[Selected excerpt]
^^^^^^^^

Happy People May Be More Likely to Exercise, Study Says

They seem to stay physically active longer, too.

Elle Woods may have been on to something when she delivered one of Legally Blonde‘s most iconic quotes: “Exercise gives you endorphins. Endorphins make you happy. Happy people just don’t shoot their husbands.”

Specifically, Woods was right when she drew a connection between exercise and happiness. But exercise, and endorphins, don’t just make you happy—a new study says happiness may actually inspire you to exercise, too.

Over the course of 11 years, researchers from the Harvard T.H. Chan School of Public Health and Chapman University assessed the mental health and physical activity of almost 10,000 English adults ages 50 and older. They found that individuals who were happy and optimistic at study outset were consistently more mobile during the following decade, suggesting that as psychological well-being improves, so too does physical activity.

The study also says mental wellness may slow the rate at which older adults stop exercising, a decline that typically begins in middle age and worsens after age 75.

^^^^^^^^

[Dataset extract]
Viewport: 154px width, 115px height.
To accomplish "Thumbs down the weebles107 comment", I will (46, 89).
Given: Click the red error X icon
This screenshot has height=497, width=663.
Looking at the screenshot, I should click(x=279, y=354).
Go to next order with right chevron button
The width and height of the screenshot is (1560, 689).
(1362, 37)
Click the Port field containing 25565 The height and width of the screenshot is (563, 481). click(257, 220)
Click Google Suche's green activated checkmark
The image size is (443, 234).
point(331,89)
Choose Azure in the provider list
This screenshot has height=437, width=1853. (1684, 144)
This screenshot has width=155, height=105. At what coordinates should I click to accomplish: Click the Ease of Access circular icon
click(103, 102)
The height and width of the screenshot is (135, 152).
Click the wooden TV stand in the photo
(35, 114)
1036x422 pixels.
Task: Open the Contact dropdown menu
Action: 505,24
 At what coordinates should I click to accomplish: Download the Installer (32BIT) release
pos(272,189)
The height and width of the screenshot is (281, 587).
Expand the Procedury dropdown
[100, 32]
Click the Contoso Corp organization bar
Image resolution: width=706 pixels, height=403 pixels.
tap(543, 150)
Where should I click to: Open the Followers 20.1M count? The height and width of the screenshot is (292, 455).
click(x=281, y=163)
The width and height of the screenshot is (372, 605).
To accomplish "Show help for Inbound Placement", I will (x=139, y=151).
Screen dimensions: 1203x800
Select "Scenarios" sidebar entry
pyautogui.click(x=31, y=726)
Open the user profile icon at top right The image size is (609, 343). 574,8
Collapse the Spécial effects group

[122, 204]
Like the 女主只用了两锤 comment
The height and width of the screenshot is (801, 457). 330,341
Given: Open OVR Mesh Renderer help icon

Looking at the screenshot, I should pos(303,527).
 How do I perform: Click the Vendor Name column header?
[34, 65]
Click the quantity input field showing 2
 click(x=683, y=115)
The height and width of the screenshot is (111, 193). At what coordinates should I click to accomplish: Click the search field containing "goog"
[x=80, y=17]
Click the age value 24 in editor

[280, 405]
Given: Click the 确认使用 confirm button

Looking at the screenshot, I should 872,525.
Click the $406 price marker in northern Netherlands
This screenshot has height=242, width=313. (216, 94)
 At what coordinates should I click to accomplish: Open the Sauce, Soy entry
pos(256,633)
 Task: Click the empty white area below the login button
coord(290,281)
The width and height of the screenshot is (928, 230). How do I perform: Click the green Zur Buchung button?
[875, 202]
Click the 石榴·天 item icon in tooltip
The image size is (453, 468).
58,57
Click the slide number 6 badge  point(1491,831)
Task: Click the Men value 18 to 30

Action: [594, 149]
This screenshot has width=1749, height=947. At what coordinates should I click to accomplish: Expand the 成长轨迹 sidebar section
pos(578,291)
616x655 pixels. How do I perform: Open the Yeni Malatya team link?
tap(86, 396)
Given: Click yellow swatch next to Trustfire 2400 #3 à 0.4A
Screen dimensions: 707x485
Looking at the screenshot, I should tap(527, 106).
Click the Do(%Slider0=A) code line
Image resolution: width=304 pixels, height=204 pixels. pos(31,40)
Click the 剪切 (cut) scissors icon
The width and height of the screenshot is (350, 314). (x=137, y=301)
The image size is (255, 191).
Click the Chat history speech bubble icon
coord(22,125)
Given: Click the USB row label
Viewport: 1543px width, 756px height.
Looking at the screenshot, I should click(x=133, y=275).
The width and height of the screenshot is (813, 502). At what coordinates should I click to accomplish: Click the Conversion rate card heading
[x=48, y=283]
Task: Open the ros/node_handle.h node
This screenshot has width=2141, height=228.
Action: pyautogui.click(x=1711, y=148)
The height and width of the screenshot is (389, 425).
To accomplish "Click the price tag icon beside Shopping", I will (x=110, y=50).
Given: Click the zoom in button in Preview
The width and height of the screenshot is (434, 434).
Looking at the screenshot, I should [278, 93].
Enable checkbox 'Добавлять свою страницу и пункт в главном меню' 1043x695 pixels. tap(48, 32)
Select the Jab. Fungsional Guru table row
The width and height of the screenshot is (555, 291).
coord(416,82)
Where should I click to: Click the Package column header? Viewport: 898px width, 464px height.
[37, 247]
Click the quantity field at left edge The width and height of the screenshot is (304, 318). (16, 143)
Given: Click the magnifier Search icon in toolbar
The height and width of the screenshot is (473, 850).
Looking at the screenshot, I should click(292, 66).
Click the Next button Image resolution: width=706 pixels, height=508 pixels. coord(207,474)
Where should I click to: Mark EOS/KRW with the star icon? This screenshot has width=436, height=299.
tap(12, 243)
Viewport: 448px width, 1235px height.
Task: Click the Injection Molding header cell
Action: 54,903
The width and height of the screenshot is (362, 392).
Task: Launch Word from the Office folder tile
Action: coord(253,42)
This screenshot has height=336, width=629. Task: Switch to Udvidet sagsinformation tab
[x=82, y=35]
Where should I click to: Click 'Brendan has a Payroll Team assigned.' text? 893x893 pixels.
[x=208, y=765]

^^^^^^^^

[Problem set]
**1.** Reproduce, word for word, the portion of the article on happiness and exercise that begins with the words containing "Specifically, Woods was" and ends with "does physical activity.".
**2.** Proceed with the article on happiness and exercise, picking up after its final sentence.

[Exercise results]
**1.**
Specifically, Woods was right when she drew a connection between exercise and happiness. But exercise, and endorphins, don’t just make you happy—a new study says happiness may actually inspire you to exercise, too.

Over the course of 11 years, researchers from the Harvard T.H. Chan School of Public Health and Chapman University assessed the mental health and physical activity of almost 10,000 English adults ages 50 and older. They found that individuals who were happy and optimistic at study outset were consistently more mobile during the following decade, suggesting that as psychological well-being improves, so too does physical activity.

**2.**
While there is some gray area here—does happiness influence exercise, or vice versa?—lead author Julia Boehm, formerly of Harvard and currently of Chapman, explains in a statement that the study was designed to examine the former. “What we wanted to do in this study was to assess psychological well-being before assessing physical activity to determine if happier adults are more likely to exercise than their less happy peers,” she says.

The study’s findings, Boehm says in the statement, could give doctors new tools for treating aging patients.

“It is possible that psychological well-being could be a novel way of not only enhancing psychological health but also increasing physical activity—which in turn could improve the physical health of a large segment of people in an aging society,” she says.